Are we at the mercy of sophisticated fakery? In MIT Technology Review’s article about the Amazon fakes, Sam Gregory points out that the solution isn’t careful analysis of images or text for tells; it’s to look for the obvious. New Twitter accounts, “reporters” who have never published an article you can find on Google, and other easily researchable facts are simple giveaways. It’s much simpler to research a reporter’s credentials than to judge whether or not the shadows in an image are correct, or whether the linguistic patterns in a text are borrowed from a corpus of training data. And, as Technology Review says, that kind of verification is more likely to be “robust to advances in deepfake technology.” As someone involved in electronic counter-espionage once told me, “non-existent people don’t cast a digital shadow.”

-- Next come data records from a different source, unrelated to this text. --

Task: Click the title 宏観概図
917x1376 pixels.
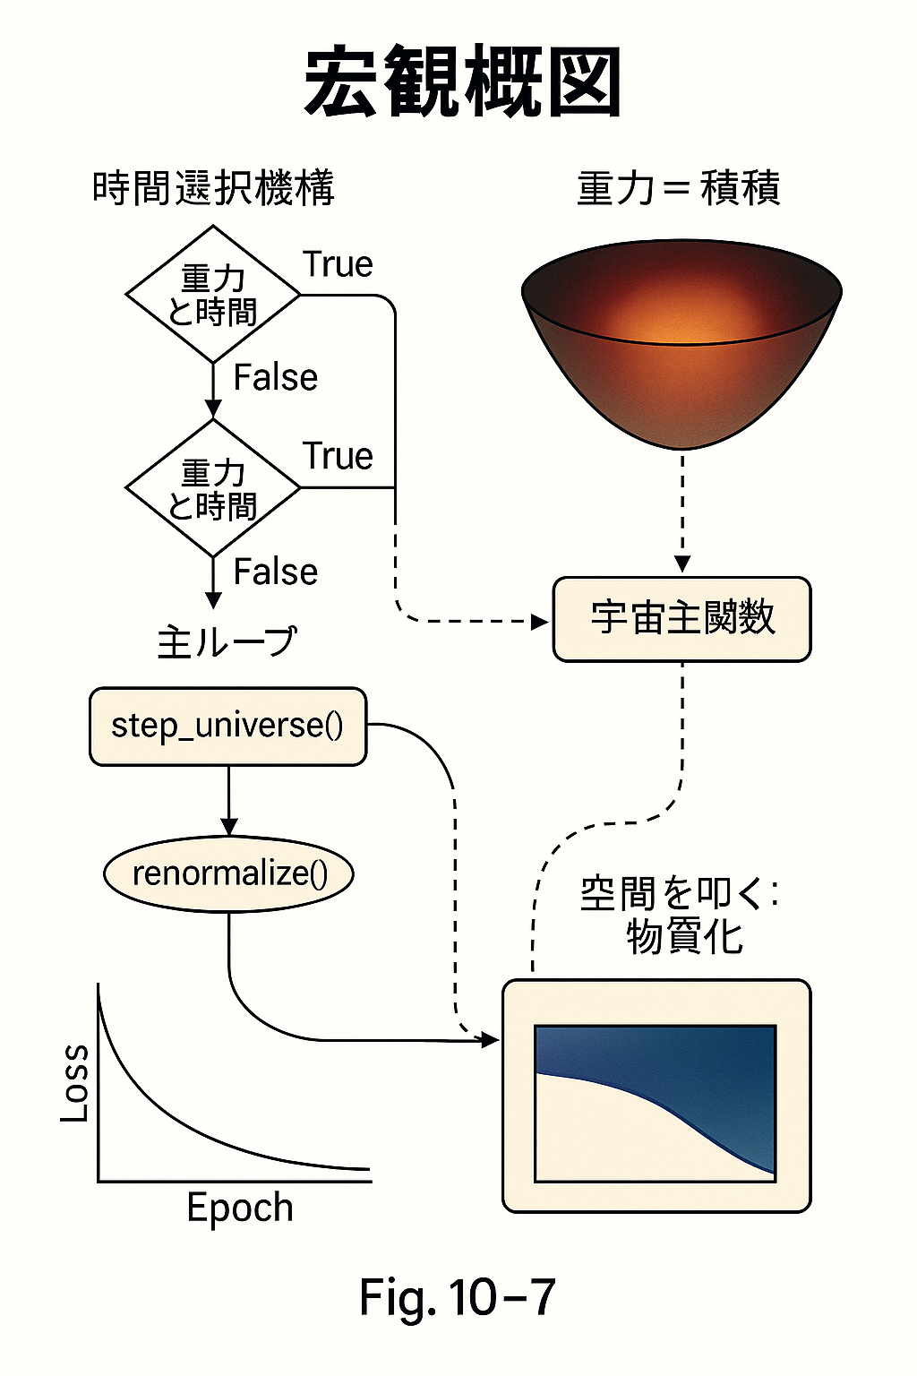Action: point(462,82)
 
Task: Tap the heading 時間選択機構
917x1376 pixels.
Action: point(213,189)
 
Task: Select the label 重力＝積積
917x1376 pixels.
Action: point(678,189)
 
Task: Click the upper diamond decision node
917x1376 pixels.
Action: point(213,295)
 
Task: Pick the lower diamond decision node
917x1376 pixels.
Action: point(213,488)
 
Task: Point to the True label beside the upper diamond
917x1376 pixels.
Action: point(338,264)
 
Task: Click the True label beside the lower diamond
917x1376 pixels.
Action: point(338,457)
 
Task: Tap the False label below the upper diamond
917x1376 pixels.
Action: point(275,378)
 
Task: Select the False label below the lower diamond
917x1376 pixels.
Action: point(275,572)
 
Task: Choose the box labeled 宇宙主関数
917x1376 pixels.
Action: point(682,619)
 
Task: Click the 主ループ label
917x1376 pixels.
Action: point(227,642)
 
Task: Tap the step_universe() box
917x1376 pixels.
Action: point(227,726)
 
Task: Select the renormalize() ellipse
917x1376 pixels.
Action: point(229,873)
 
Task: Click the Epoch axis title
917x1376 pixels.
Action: point(240,1208)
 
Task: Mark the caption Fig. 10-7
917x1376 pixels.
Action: point(457,1297)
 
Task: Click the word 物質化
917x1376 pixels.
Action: point(685,938)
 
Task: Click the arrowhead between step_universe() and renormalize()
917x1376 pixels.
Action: point(229,826)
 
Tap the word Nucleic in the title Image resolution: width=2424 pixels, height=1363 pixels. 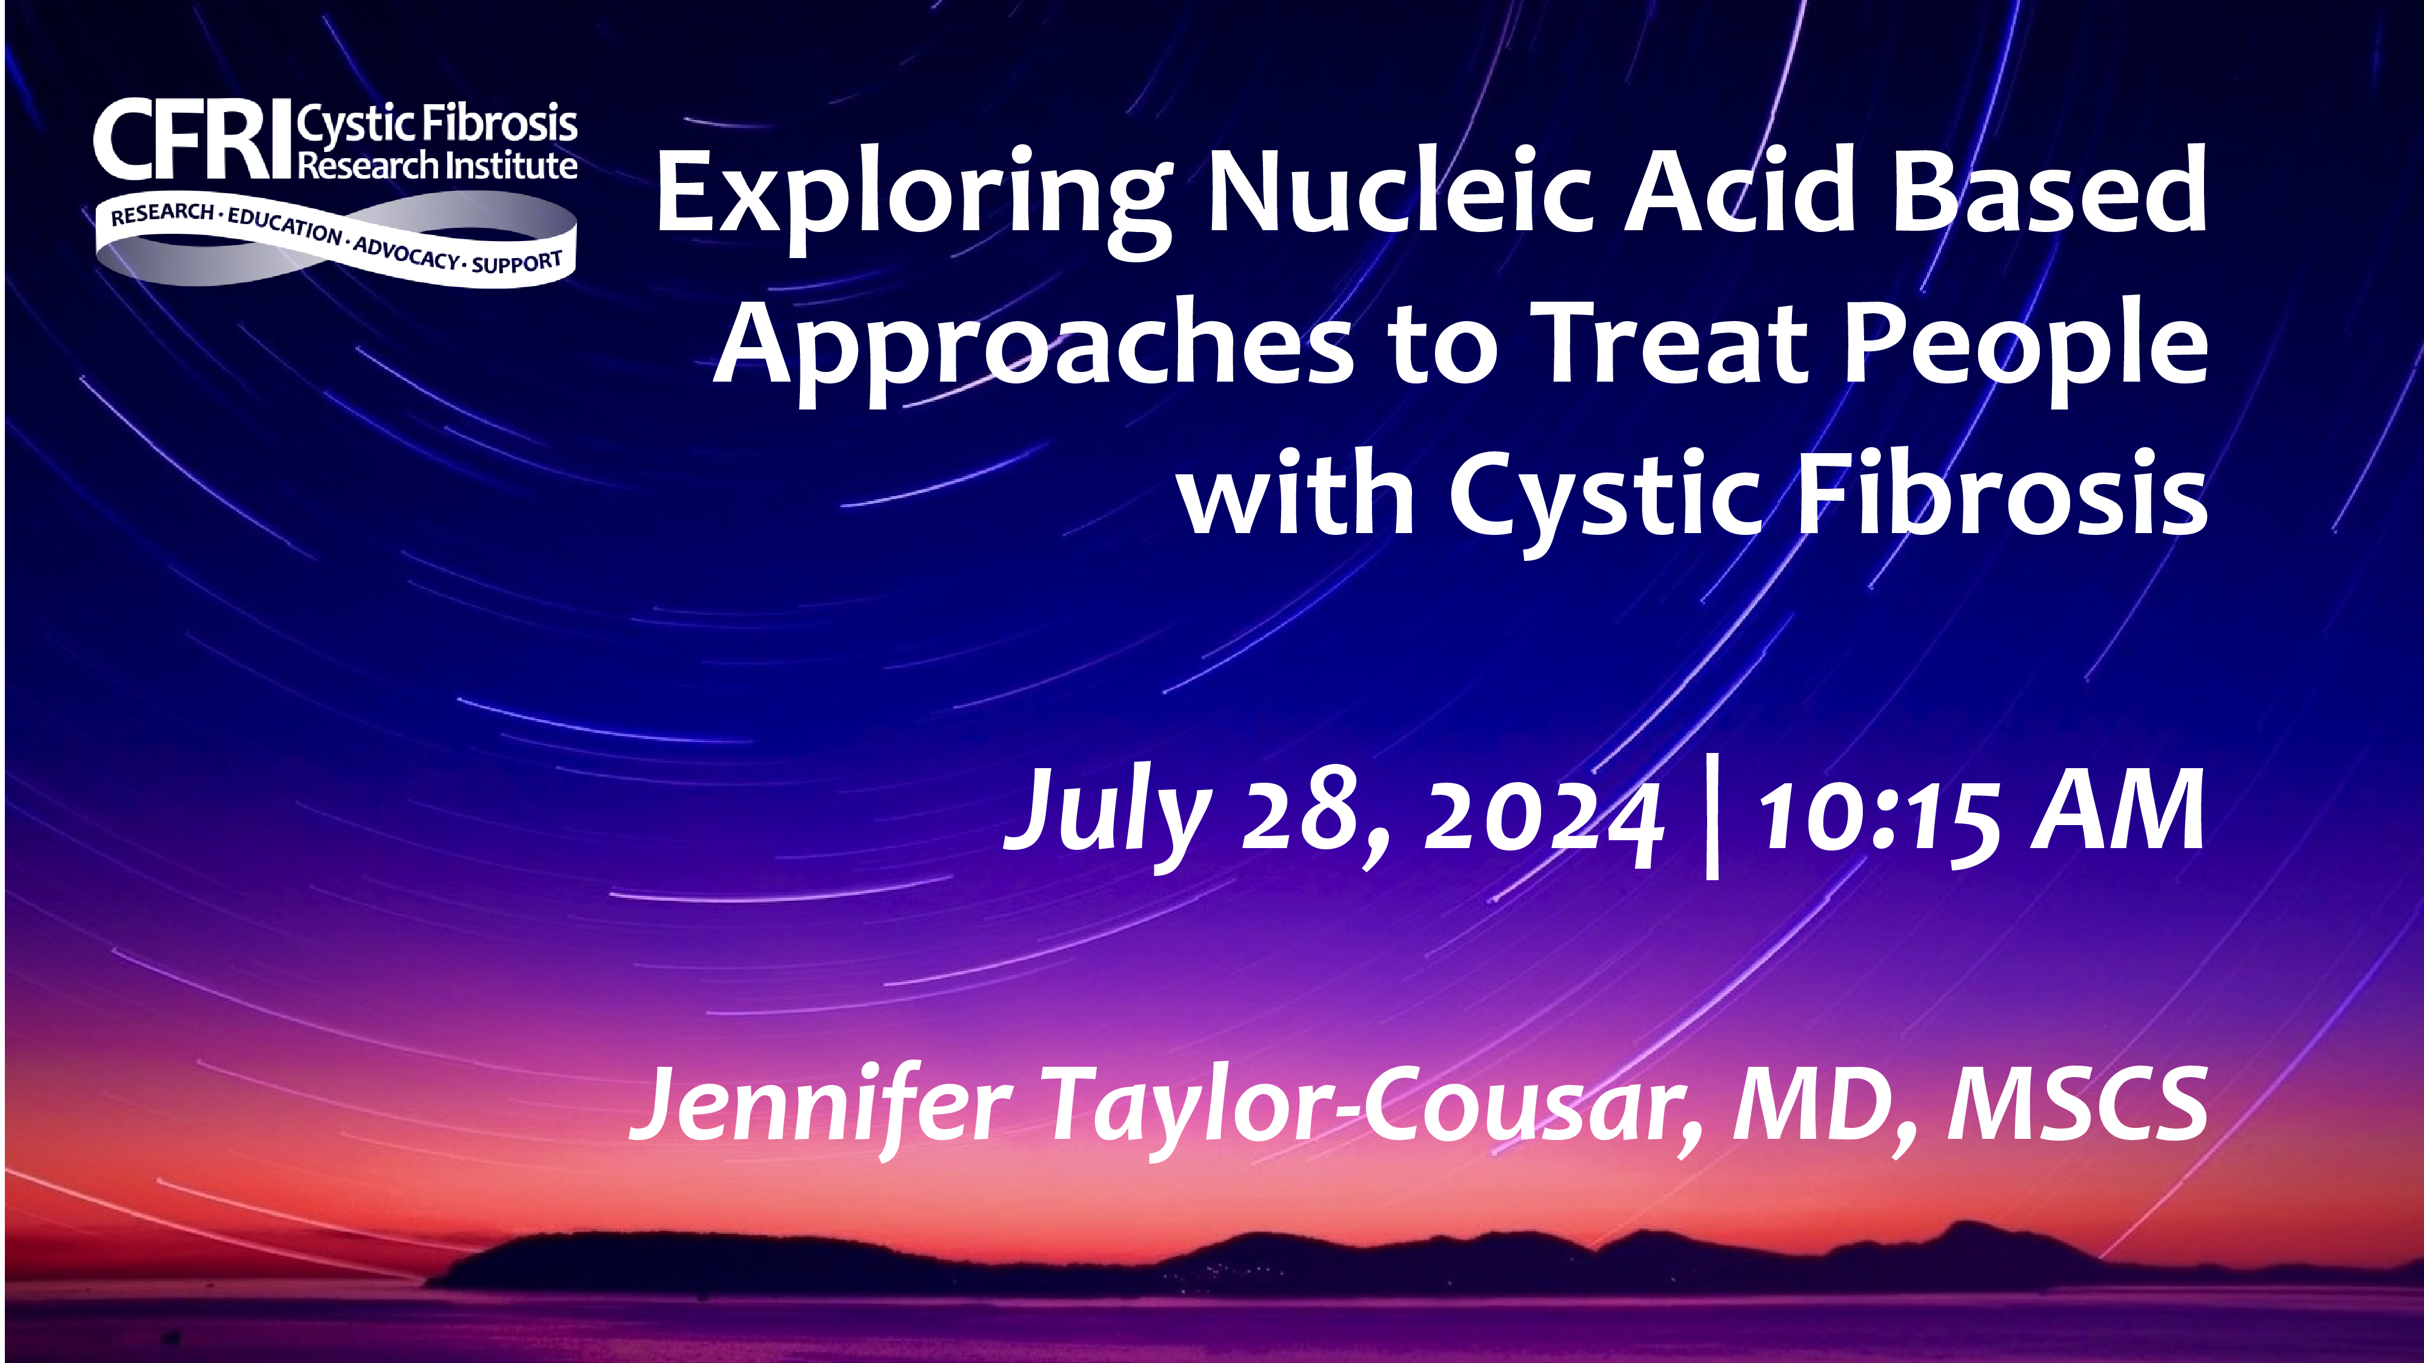pyautogui.click(x=1402, y=189)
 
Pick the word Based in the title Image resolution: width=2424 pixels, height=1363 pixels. pyautogui.click(x=2048, y=189)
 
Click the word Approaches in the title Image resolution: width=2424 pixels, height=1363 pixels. pyautogui.click(x=1032, y=345)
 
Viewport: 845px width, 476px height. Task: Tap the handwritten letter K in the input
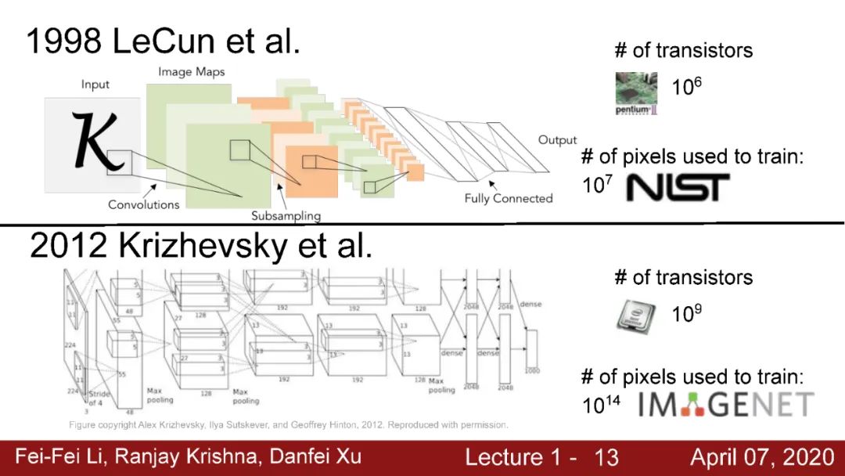[98, 141]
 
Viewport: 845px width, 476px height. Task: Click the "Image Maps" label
[191, 72]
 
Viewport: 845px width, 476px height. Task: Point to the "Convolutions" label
[144, 205]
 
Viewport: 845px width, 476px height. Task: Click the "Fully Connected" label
[508, 199]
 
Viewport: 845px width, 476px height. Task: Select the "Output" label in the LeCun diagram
[557, 140]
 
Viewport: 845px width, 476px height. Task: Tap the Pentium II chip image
[635, 93]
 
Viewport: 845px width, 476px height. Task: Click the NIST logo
[678, 187]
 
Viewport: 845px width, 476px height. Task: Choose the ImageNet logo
[725, 404]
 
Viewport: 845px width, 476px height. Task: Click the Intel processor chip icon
[636, 315]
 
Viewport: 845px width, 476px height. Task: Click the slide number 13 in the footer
[606, 457]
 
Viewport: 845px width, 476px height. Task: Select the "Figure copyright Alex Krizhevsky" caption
[289, 425]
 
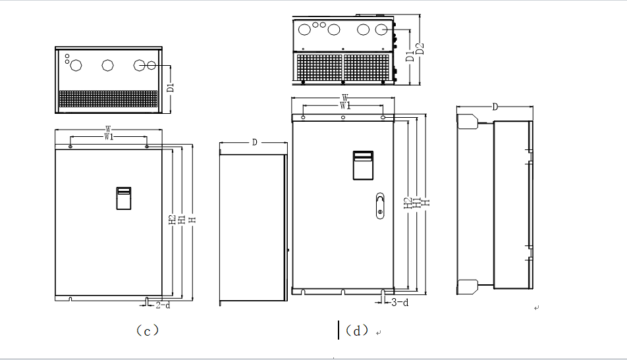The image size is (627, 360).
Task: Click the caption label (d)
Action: click(356, 330)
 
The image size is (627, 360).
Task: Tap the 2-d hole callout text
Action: click(163, 305)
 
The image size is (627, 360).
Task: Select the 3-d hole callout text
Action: click(399, 303)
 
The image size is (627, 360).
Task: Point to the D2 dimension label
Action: click(420, 49)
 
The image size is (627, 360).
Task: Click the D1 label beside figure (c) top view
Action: click(170, 86)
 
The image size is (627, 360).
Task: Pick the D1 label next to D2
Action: click(409, 55)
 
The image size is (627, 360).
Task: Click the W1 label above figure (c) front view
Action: click(109, 137)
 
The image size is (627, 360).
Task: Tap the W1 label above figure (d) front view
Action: click(344, 105)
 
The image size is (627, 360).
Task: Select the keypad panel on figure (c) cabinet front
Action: click(124, 198)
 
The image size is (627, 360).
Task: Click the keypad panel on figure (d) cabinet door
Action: click(364, 165)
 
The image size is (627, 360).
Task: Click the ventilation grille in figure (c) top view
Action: click(109, 99)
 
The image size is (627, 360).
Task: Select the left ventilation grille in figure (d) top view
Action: click(319, 66)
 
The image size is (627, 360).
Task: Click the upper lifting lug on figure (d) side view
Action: click(467, 121)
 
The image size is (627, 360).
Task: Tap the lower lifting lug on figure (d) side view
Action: click(467, 288)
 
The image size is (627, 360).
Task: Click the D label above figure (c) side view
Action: click(254, 142)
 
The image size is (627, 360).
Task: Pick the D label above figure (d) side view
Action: click(495, 107)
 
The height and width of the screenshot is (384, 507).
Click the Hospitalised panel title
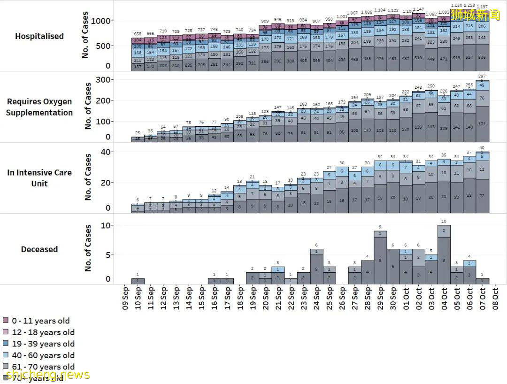pyautogui.click(x=39, y=36)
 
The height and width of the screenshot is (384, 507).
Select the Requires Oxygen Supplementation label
pyautogui.click(x=39, y=107)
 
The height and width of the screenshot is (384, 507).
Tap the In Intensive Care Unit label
pyautogui.click(x=39, y=178)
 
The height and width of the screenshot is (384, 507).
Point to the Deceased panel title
pyautogui.click(x=39, y=249)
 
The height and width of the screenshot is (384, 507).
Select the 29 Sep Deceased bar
pyautogui.click(x=380, y=258)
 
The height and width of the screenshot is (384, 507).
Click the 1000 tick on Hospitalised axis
pyautogui.click(x=100, y=21)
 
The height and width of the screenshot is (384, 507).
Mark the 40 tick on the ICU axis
pyautogui.click(x=106, y=152)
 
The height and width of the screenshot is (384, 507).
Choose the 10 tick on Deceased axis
pyautogui.click(x=106, y=226)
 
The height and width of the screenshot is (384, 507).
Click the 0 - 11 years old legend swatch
pyautogui.click(x=6, y=321)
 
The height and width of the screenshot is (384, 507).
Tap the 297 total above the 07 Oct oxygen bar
pyautogui.click(x=482, y=77)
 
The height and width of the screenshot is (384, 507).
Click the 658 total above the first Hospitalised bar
pyautogui.click(x=138, y=34)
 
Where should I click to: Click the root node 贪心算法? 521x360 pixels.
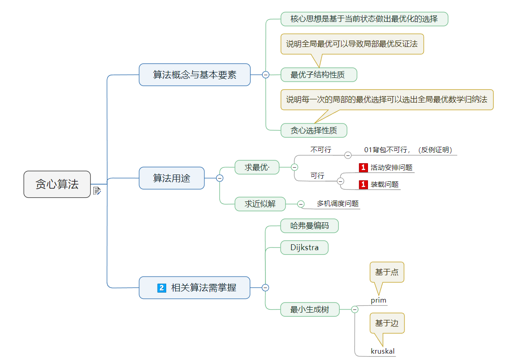(57, 184)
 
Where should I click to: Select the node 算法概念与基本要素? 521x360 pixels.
(194, 75)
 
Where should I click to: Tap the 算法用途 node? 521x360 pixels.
(171, 178)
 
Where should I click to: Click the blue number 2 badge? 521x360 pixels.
(161, 288)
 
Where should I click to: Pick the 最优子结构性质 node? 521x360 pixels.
(317, 75)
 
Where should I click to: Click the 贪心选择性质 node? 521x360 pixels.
(314, 130)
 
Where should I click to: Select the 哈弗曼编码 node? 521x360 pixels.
(309, 226)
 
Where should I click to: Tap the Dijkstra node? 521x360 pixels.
(304, 247)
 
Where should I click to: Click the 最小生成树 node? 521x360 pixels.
(309, 309)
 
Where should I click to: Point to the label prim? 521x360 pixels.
(378, 300)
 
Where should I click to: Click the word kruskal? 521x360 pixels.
(383, 351)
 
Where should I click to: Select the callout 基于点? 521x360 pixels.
(387, 272)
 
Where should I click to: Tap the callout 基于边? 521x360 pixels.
(387, 323)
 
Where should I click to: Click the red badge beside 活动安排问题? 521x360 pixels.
(363, 168)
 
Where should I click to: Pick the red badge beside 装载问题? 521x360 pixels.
(363, 185)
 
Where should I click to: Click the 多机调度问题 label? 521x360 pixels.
(337, 204)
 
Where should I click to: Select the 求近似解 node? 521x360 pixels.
(260, 204)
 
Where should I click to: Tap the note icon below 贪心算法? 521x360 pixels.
(97, 191)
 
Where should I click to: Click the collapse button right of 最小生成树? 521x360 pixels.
(355, 309)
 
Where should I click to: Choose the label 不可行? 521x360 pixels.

However, it may be time to stop trusting digital shadows. Can automated fakery create a digital shadow? In the FCC case, many of the fake comments used the names of real people without their consent. The consent documentation was easily faked, too. GPT-3 makes many simple factual errors–but so do humans. And unless you can automate it, fact-checking fake content is much more expensive than generating fake content.
Deepfake technology will continue to get better and cheaper. Given that AI (and computing in general) is about scale, that may be the most important fact. Cheap fakes? If you only need one or two photoshopped images, it’s easy and inexpensive to create them by hand. You can even use gimp if you don’t want to buy a Photoshop subscription. Likewise, if you need a few dozen tweets or facebook posts to seed confusion, it’s simple to write them by hand. For a few hundred, you can contract them out to Mechanical Turk. But at some point, scale is going to win out. If you want hundreds of fake images, generating them with a neural network is going to be cheaper. If you want fake texts by the hundreds of thousands, at some point a language model like GPT-3 or one of its clones is going to be cheaper. And I wouldn’t be surprised if researchers are also getting better at creating “digital shadows” for faked personas.
Cheap fakes win, every time. But what happens when deepfakes become cheap fakes? What happens when the issue isn’t fakery by ones and twos, but fakery at scale? Fakery at Web scale is the problem we now face.